- About this exercise -
What should come back is the data below, word for word, minus any picture.

- Supplied data -
◆ ◆ ◆ ◆ ◆ ◆ ◆
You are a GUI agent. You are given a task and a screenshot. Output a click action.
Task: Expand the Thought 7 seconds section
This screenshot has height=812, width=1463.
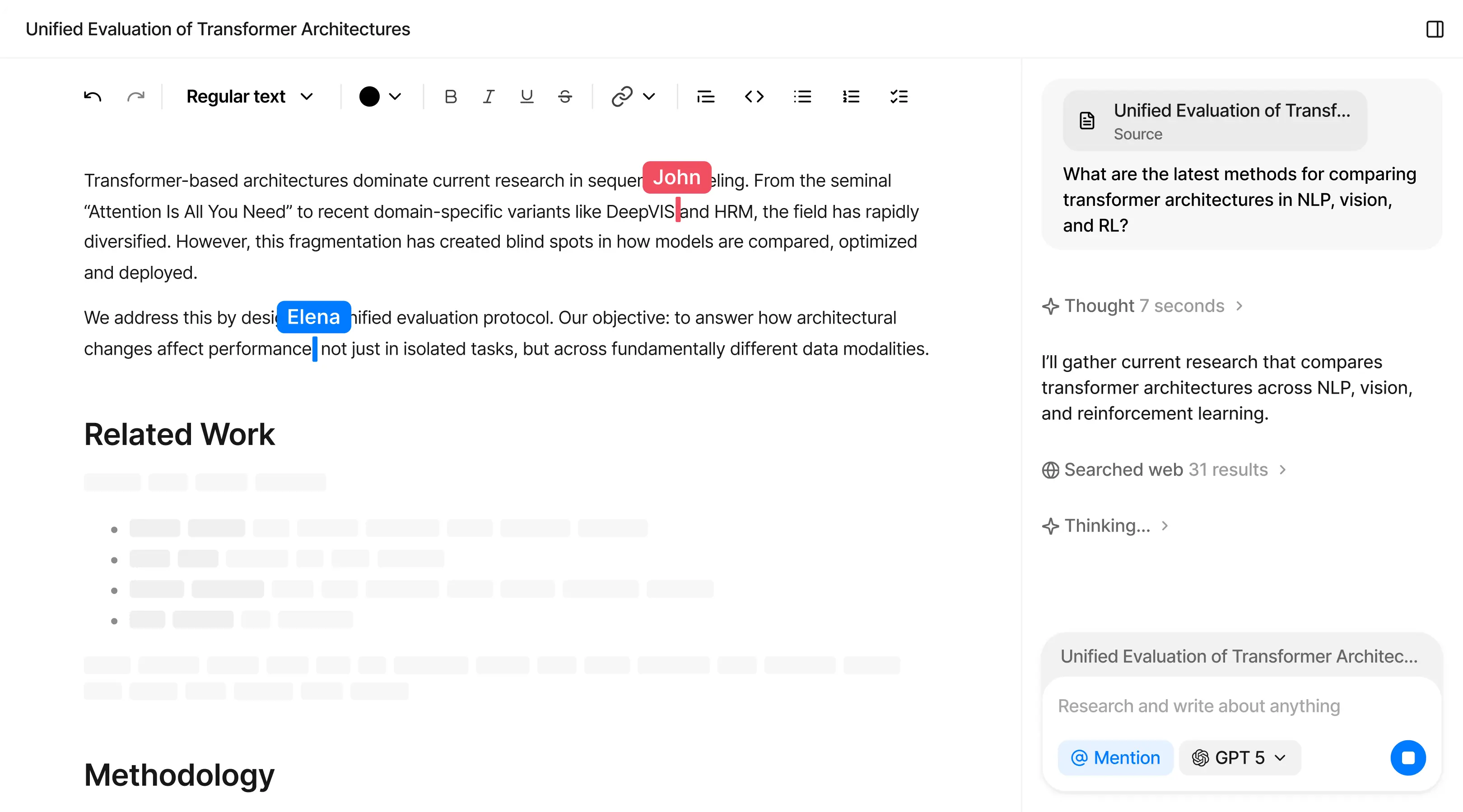coord(1143,306)
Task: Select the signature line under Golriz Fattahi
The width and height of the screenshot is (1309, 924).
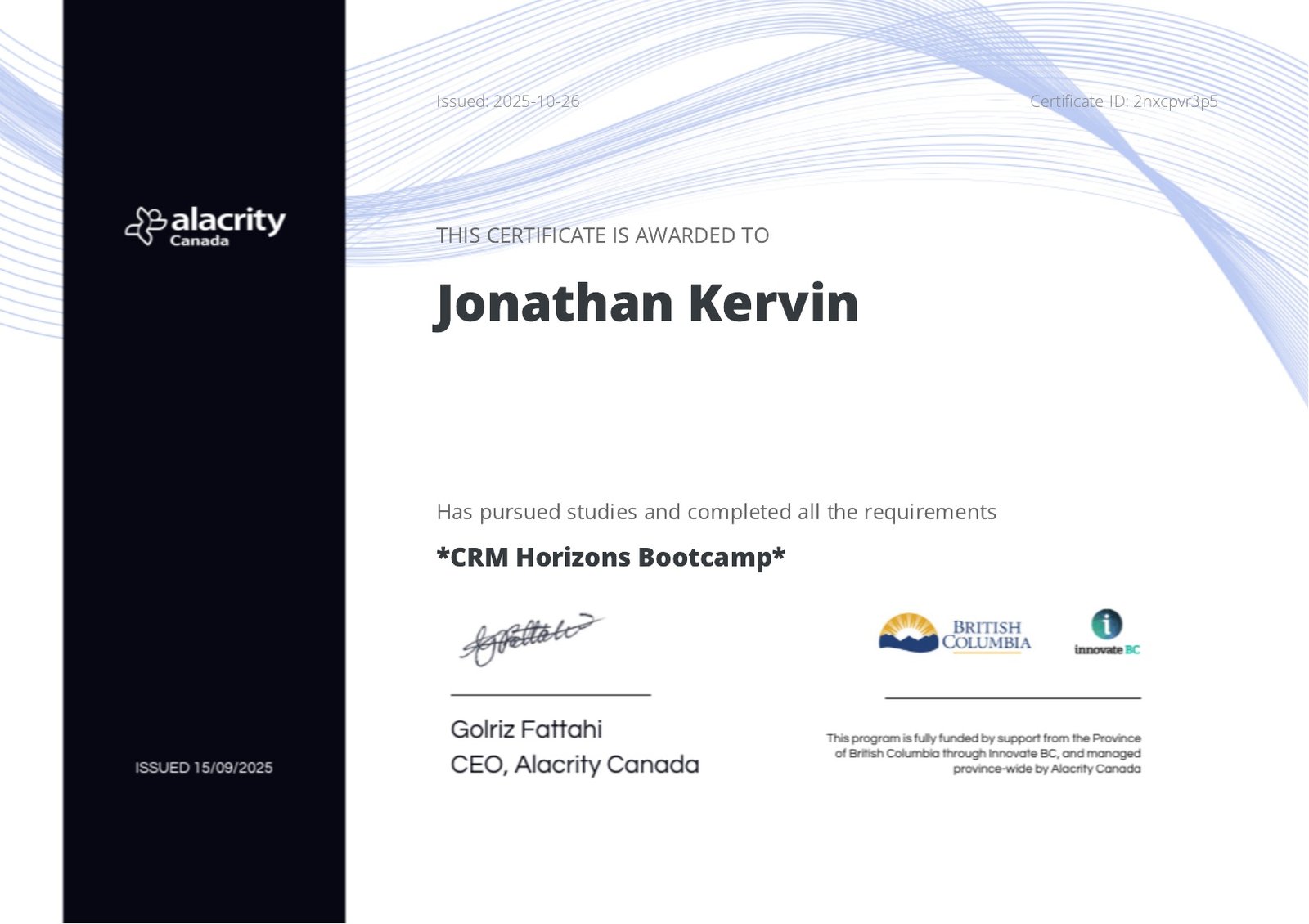Action: pyautogui.click(x=550, y=694)
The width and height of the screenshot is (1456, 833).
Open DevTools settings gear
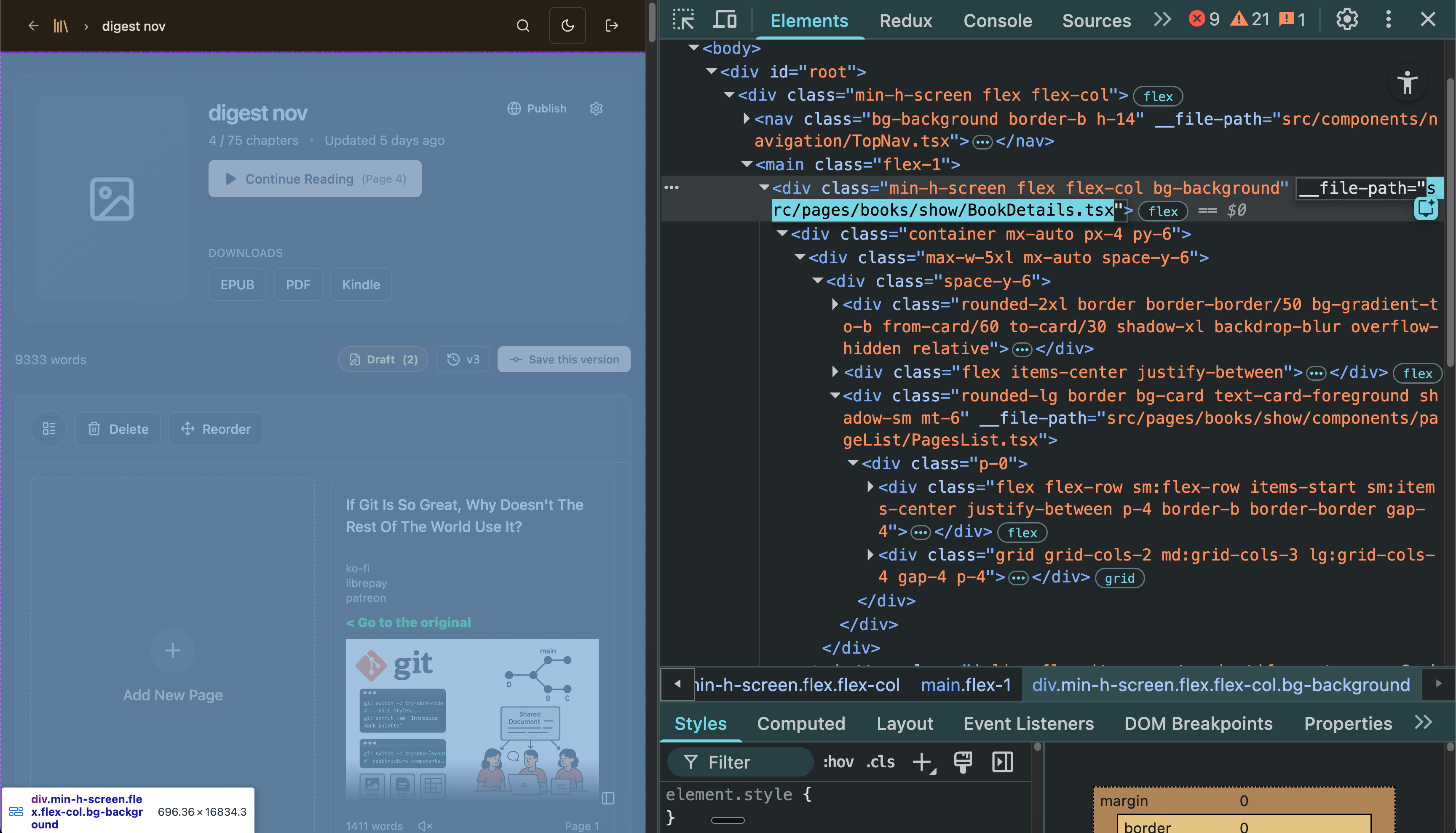[x=1347, y=19]
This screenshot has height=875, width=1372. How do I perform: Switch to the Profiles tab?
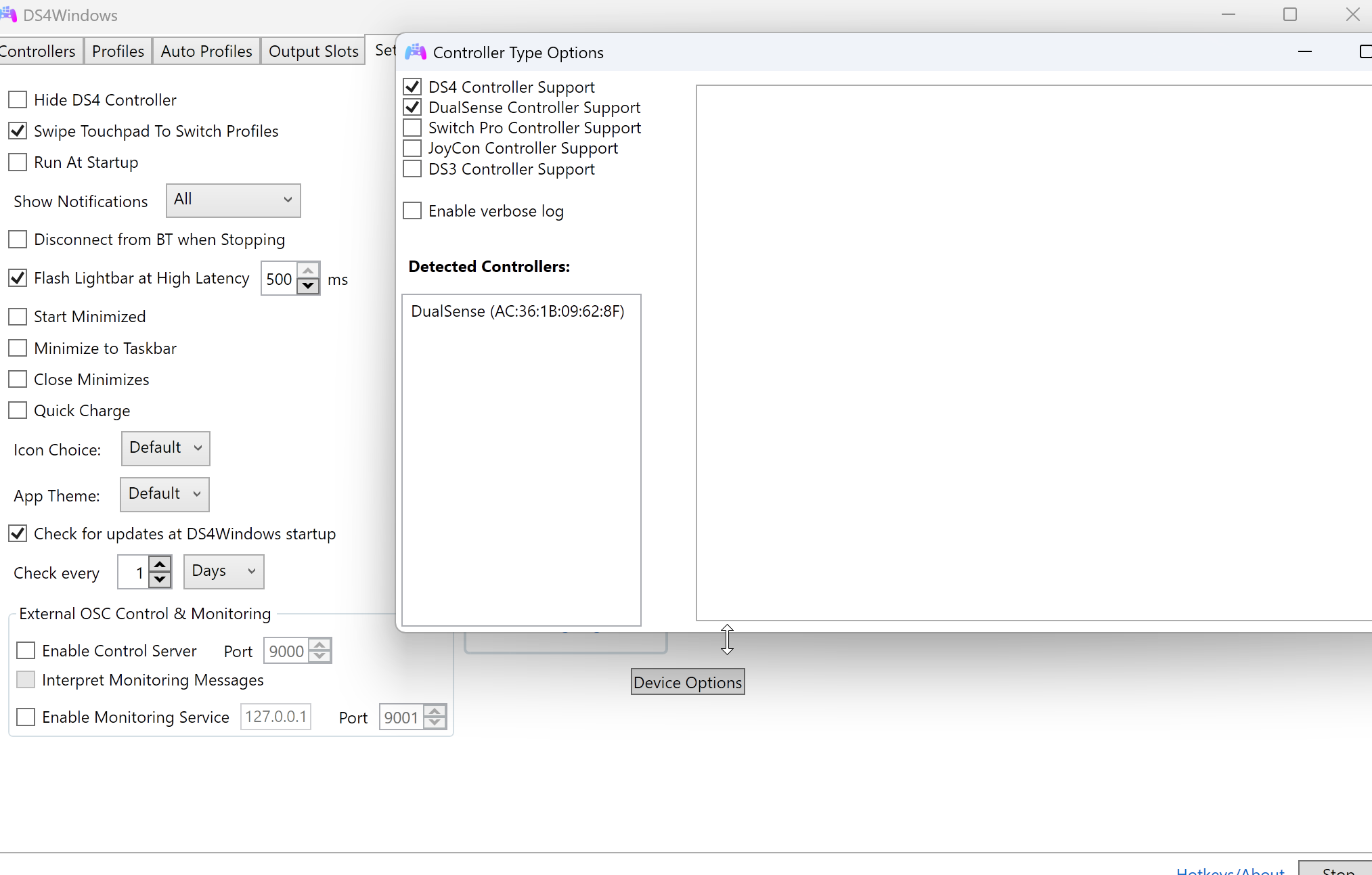[118, 51]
◆ ◆ ◆ ◆ ◆ ◆ ◆
- Written answer -
You are a GUI agent. You are given a task and a screenshot. Output a click action.
Task: Expand the Thought 7 seconds section
This screenshot has height=812, width=1463.
coord(1143,306)
Task: Select the signature line under Golriz Fattahi
The width and height of the screenshot is (1309, 924).
Action: pyautogui.click(x=550, y=694)
The width and height of the screenshot is (1456, 833).
Open DevTools settings gear
[x=1347, y=19]
This screenshot has height=875, width=1372. How do I perform: Switch to the Profiles tab?
[118, 51]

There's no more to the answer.